====== ITEMS ======
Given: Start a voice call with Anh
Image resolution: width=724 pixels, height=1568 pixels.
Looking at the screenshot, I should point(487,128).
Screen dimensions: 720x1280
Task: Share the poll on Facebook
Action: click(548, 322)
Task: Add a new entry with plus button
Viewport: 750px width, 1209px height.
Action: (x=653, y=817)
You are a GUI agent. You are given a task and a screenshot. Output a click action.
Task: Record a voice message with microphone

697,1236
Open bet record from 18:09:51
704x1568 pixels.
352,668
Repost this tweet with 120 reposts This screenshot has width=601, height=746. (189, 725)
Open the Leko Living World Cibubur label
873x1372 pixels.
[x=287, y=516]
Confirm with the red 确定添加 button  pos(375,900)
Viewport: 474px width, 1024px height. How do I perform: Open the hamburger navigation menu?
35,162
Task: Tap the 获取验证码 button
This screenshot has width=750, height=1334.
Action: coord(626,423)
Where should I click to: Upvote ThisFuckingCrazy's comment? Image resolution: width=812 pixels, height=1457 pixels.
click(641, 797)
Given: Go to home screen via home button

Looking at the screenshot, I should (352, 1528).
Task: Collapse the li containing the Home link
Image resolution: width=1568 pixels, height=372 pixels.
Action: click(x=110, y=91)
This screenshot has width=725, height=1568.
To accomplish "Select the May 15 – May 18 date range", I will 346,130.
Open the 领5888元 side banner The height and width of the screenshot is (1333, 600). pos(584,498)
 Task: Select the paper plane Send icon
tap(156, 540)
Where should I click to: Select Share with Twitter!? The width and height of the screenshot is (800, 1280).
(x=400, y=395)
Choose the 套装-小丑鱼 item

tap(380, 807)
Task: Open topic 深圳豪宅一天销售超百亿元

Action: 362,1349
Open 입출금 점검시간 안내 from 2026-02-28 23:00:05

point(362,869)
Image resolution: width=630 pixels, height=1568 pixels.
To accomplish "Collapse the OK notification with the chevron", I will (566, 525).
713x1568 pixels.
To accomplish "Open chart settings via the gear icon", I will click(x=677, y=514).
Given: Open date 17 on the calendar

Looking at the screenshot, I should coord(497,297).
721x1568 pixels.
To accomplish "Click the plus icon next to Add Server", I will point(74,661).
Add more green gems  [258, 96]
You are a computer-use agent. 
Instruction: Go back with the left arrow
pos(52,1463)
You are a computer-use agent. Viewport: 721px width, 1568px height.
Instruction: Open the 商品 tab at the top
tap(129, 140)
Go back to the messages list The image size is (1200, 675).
======
▸ DO THIS: Print the lines starting at the one that contains "Open the 领5888元" and ending at the one that contains "point(362,869)", both included, exactly as they appear above.

▸ EXPECTED OUTPUT:
Open the 领5888元 side banner The height and width of the screenshot is (1333, 600). pos(584,498)
 Task: Select the paper plane Send icon
tap(156, 540)
Where should I click to: Select Share with Twitter!? The width and height of the screenshot is (800, 1280).
(x=400, y=395)
Choose the 套装-小丑鱼 item

tap(380, 807)
Task: Open topic 深圳豪宅一天销售超百亿元

Action: 362,1349
Open 입출금 점검시간 안내 from 2026-02-28 23:00:05

point(362,869)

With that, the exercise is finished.